Reading text:
Saturday, November 06, 2004
Friday, November 05, 2004
I expect to have Part I (of 3) of my Season In Review for the Phillies put together for Monday.
Release dates (tentative):
November 8: Part I (defense)
November 15: Part II (pitching)
November 22: Part III (hitting)
Bowa was a classically Philadelphia kind of guy: tough, firey … but Manuel is a better fit for this team. He’s been successful in the past (remember, he took the Indians to the 2001 ALDS) and his personality meshes well with this team: he's calm, a good friend of Thome and a smart manager. This team needs a player's coach, who won't let the player walk all over him. I think Manuel is the man.
The differences in personality between Manuel and Bowa remind me of the differences in personality between Generals Omar Bradley and George S. Patton. Most people who watch the film Patton come away with two thoughts: 1) George C. Scott turned in a masterful performance as Patton (which I agree with wholeheartedly); and 2) Patton was a brilliant general, which I disagree with. Patton uniquely understood how technology had changed warfare, which made him a brilliant tactician, but as a strategist Patton was a poor general: he launched unnecessary attacks, took too many risks and failed to heed advice that countered his assumptions. Bradley, in contrast, was a savvy general who lacked Patton’s charisma, but was a better planner and a complex strategist. The Army Group (the 12th, I think) functioned better under Bradley’s leadership than it would have under Patton’s.
Similarly, I think this team will function better under Manuel than Bowa. Was there any doubt that Bowa’s yelling and screaming wore thin with this veteran team? By all accounts the Phillies player had simply started to tune Bowa out, which means they lost respect for him as a leader. I doubt any team can really be successful while regarding its leader as a distraction or an irritant. And you have to wonder how Bowa’s reputation played with Phillies efforts to recruit free agents…
Manuel’s relationship with Thome will hopefully help Thome recover from what was, for him, a subpar end to the year. The question will be whether or not the Phillies will be more talented in 2005, a question that will depend greatly on whether the team can resign Placido Polanco and if it has the common-sense to let Eric Milton go, as it should. Resign Polanco, upgrade the pitching (i.e., letting Milton walk: the whole addition by subtraction thing) and find a decent centerfielder, and the Phillies should win 92-95 games in 2005 under Manuel’s leadership.
Thursday, November 04, 2004
I certainly wish Manuel well: I hope he's the right guy for the job. He certainly has said a lot of the right things and his American League mentality might be just what the doctor ordered for the Phils. Hopefully he'll give Phillies fans a better idea of his philosophy today at the news conference. Certainly his personality is a welcome change.

Dataset content:
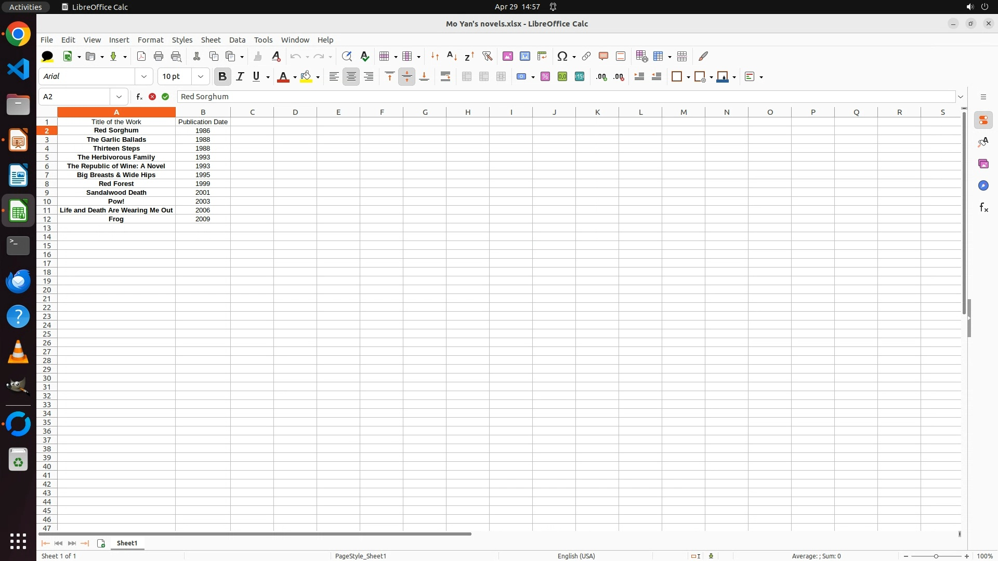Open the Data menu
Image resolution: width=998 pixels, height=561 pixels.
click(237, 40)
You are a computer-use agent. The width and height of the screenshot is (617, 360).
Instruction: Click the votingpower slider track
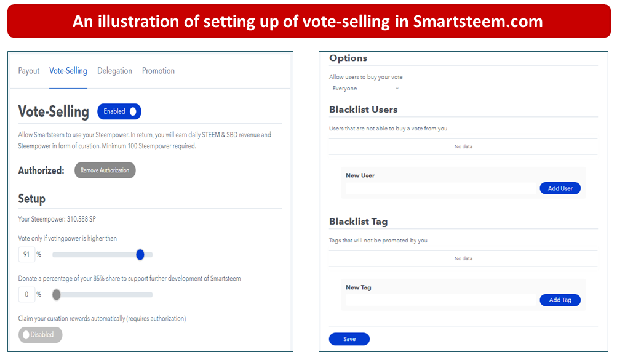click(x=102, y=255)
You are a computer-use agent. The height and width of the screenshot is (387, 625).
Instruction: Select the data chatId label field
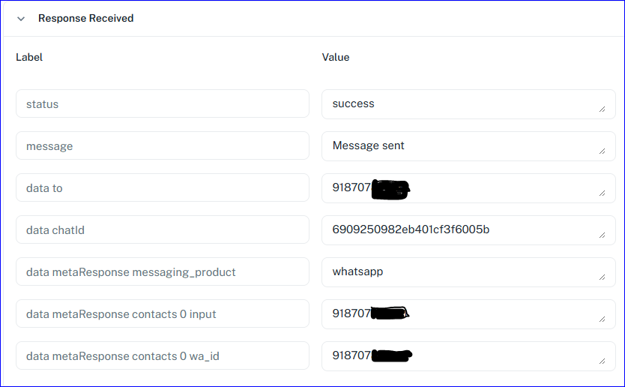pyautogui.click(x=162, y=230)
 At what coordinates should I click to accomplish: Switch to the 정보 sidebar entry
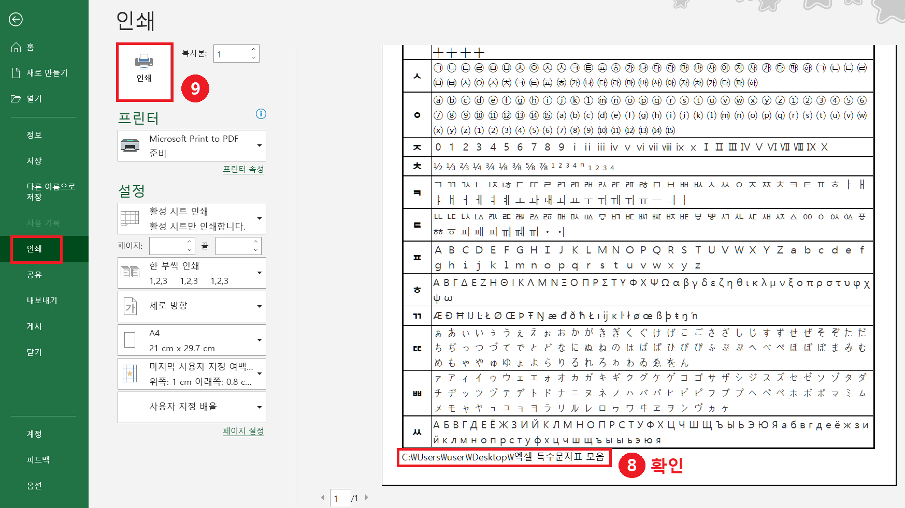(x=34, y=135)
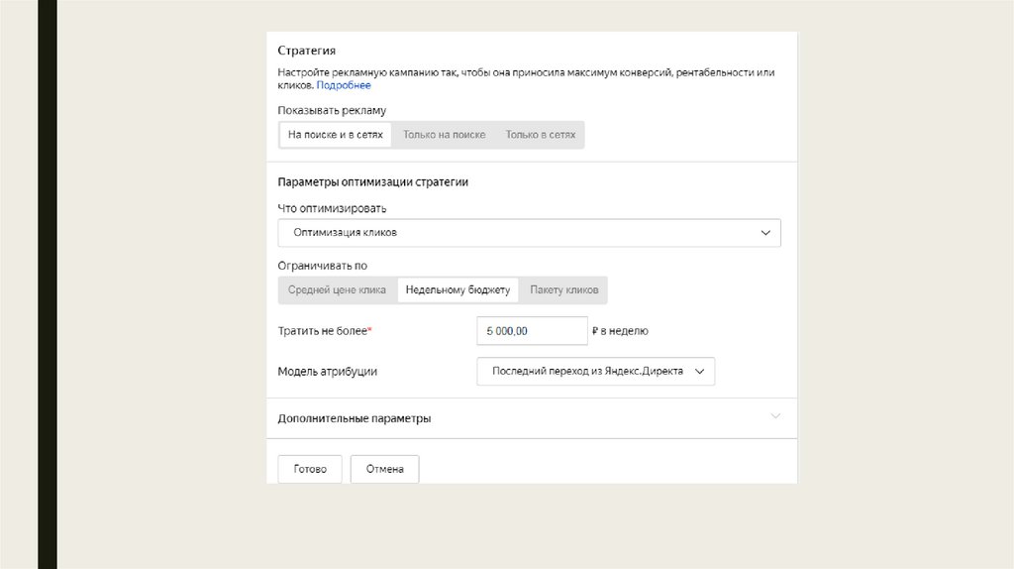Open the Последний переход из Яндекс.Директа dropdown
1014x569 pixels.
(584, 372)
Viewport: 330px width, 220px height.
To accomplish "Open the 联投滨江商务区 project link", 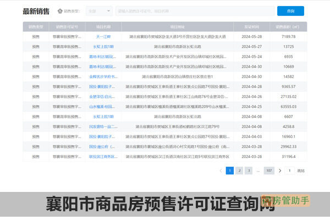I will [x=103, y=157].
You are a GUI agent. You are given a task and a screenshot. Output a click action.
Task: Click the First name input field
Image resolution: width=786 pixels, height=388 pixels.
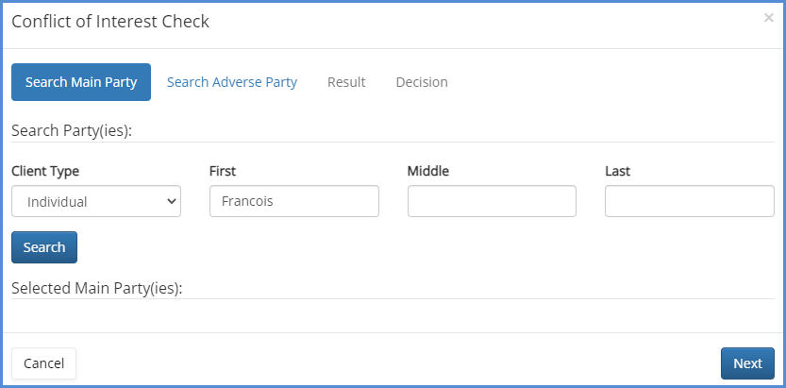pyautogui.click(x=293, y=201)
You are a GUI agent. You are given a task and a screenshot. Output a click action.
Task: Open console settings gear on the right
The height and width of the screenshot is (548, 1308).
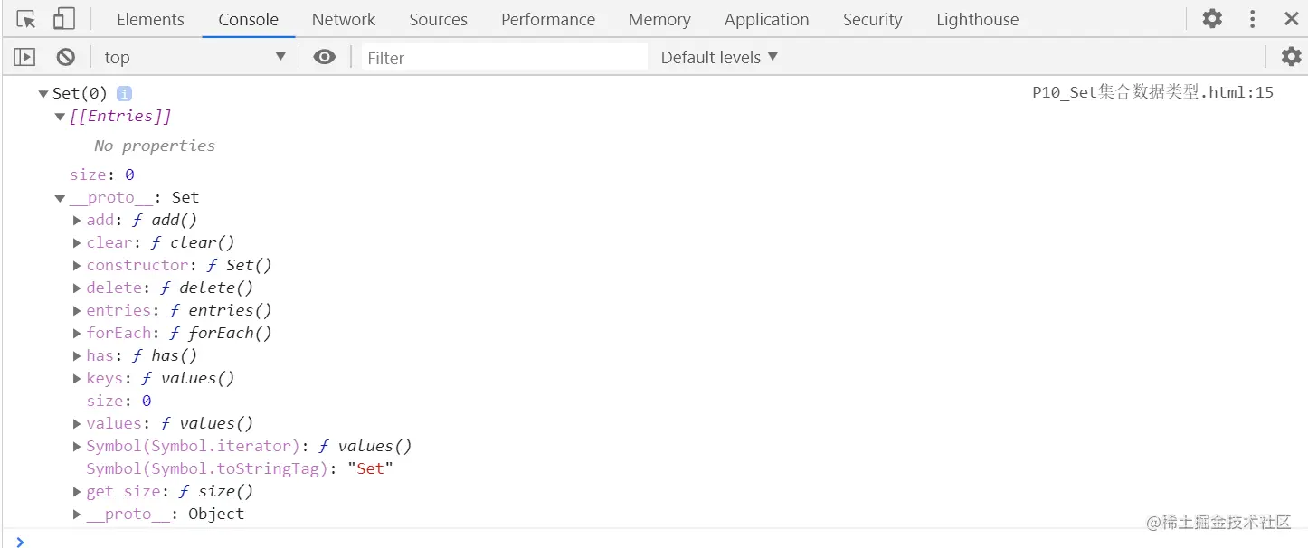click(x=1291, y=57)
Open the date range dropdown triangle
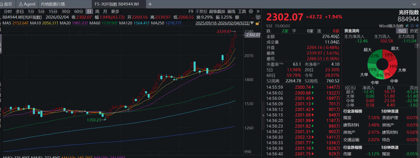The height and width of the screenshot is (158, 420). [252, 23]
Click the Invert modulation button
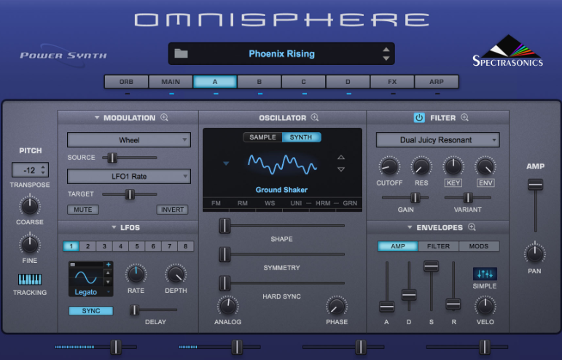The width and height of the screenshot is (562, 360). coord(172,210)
--
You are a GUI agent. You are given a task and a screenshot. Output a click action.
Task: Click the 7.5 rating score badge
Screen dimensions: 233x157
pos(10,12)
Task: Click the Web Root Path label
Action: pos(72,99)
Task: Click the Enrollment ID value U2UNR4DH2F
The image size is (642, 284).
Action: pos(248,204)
---
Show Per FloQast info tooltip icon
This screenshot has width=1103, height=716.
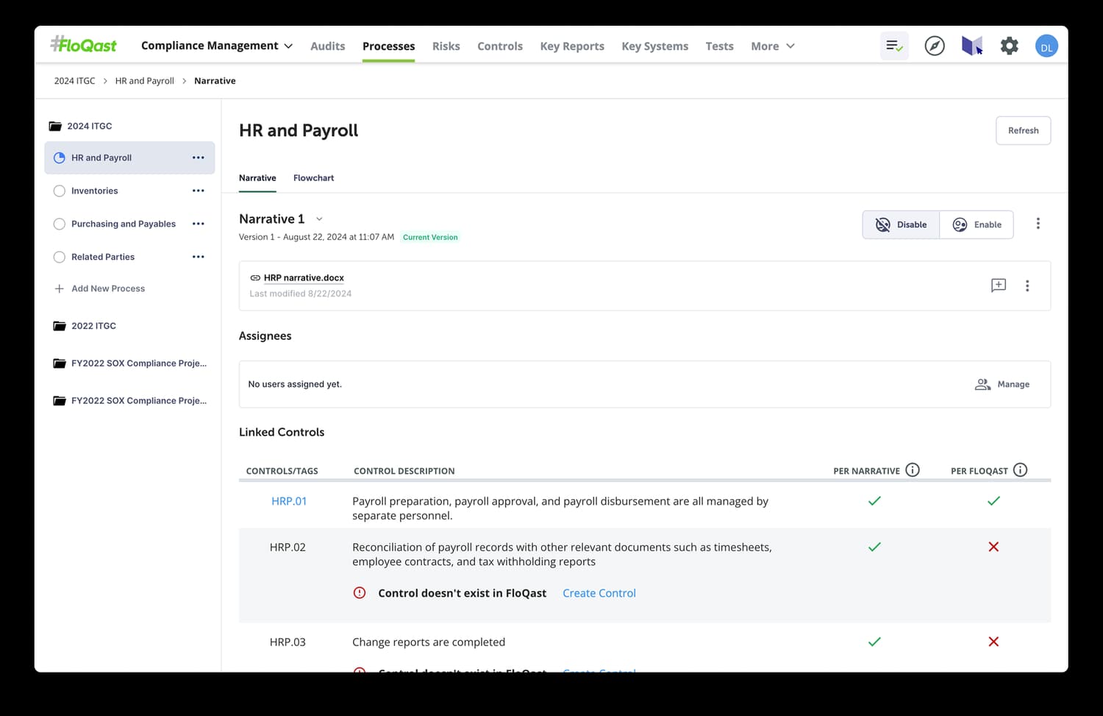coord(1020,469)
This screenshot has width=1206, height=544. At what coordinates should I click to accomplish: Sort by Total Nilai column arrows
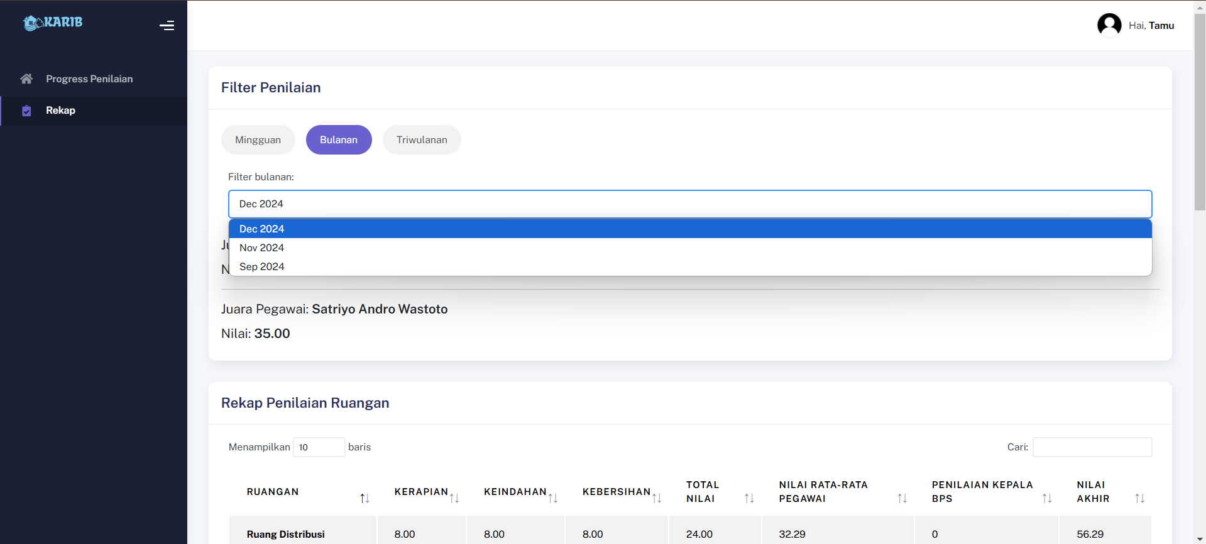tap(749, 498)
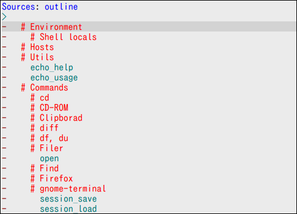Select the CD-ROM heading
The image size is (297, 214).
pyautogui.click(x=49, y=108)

Written task:
Answer these questions about the Phillies blog:
(a) What does Part II of the Season In Review cover?
(b) Which team did Manuel take to the 2001 ALDS?
(c) How many games does the writer say the Phillies should win in 2005 under Manuel?
Answer from the Phillies blog alone.

Result below:
(a) Pitching
(b) The Indians
(c) 92-95 games